The collaboration has progressed furthest in the western province of Anbar, where US military commanders enlisted the help of Sunni tribal leaders to funnel their kinsmen into the police force by the thousands. In other areas, Sunnis have not been fully incorporated into the security services and exist as local militias.
Some of these groups, believed to be affiliated with such organizations as the Islamic Army or the 1920 Revolution Brigades, have received weapons and ammunition, usually through the Iraqi military, as well as transportation, food, handcuffs, and direct assistance from US soldiers. In Baghdad’s Amiriyah neighborhood, a local group of Sunnis, the Baghdad Patriots, were driven around earlier this month in American and Iraqi vehicles and given approval by US forces to arrest suspected Al Qaeda in Iraq members.
In Fallujah, Regimental Combat Team 6 is training former insurgents to fight al Qaeda.
Marine Sgt. Tony Storey doesn’t like to think about what-ifs as he watches the young Iraqis he is helping to train take target practice. He recalls one man who was a natural with his AK47.
“Where’d you learn to shoot like that?” Storey asked.
“Insurgent,” the man said with a smile.

PROVIDED RECORDS ::
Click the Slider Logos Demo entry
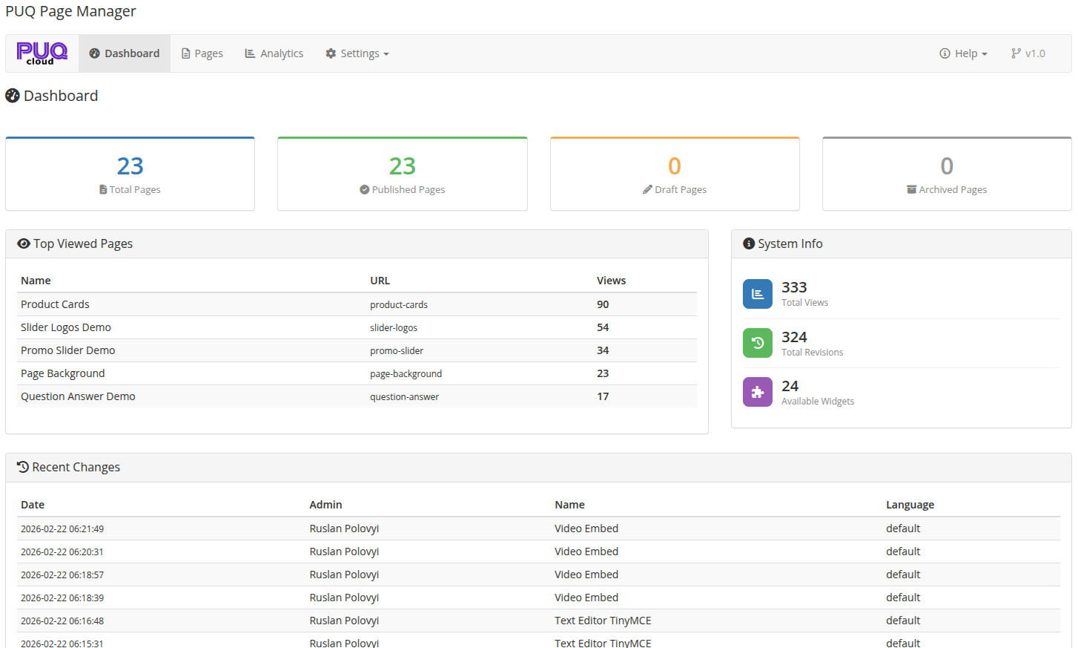This screenshot has height=648, width=1078. click(x=66, y=327)
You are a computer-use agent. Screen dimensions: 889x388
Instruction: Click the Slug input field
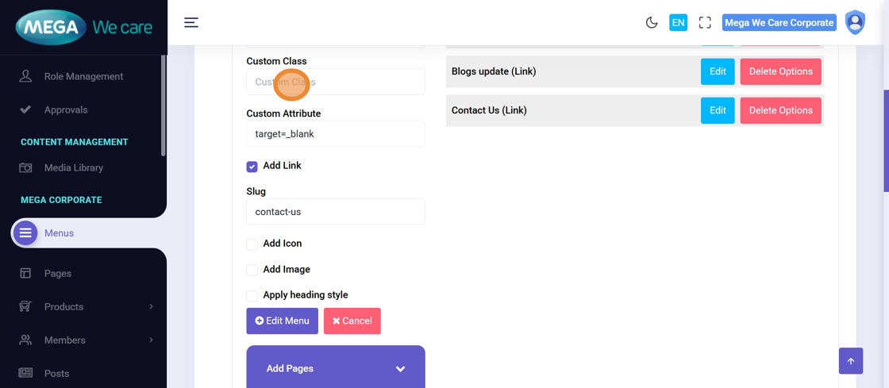pos(336,212)
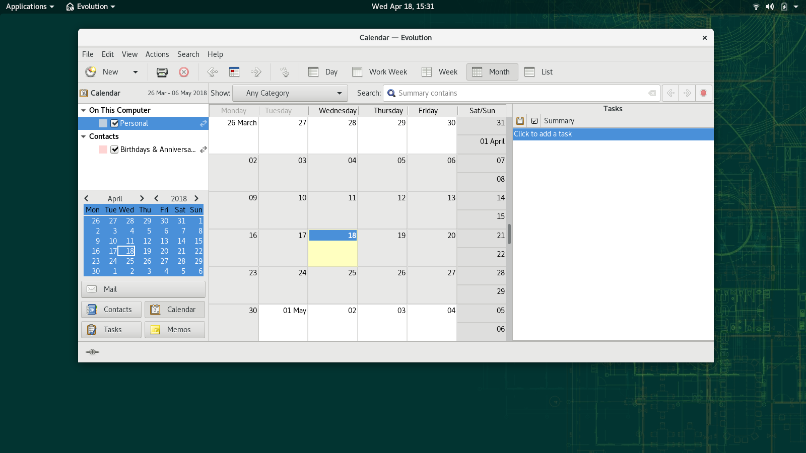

ACTIVITY A ::
Please summarize the passage on Sunni groups in Iraq in two sentences.
ACTIVITY B ::
For each statement, decide whether the passage on Sunni groups in Iraq supports it. Answer yes or no and quote the words that settle it.
(i) The Baghdad Patriots were driven around in American and Iraqi vehicles.
(ii) In every area, Sunnis have been fully incorporated into the security services.
(iii) Sgt. Storey likes to think about what-ifs while watching the Iraqis take target practice.
ACTIVITY C ::
Answer these from the passage on Sunni groups in Iraq.
(i) In which province has the collaboration progressed furthest?
(ii) In which Baghdad neighborhood was the Baghdad Patriots group active?
(iii) What weapon was the man Storey recalls a natural with?
The records aren't needed for any of this work.

EXPECTED OUTPUT A ::
In Anbar, US commanders enlisted Sunni tribal leaders to funnel thousands of their kinsmen into the police force, while elsewhere Sunnis exist as local militias, some of which have received weapons, supplies, and direct assistance from US soldiers. In Fallujah, Regimental Combat Team 6 is training former insurgents to fight al Qaeda, and one trainee told Marine Sgt. Tony Storey he had learned to shoot as an insurgent.

EXPECTED OUTPUT B ::
(i) Yes: "were driven around earlier this month in American and Iraqi vehicles"
(ii) No: "In other areas, Sunnis have not been fully incorporated into the security services"
(iii) No: "doesn’t like to think about what-ifs"

EXPECTED OUTPUT C ::
(i) Anbar
(ii) Amiriyah
(iii) His AK47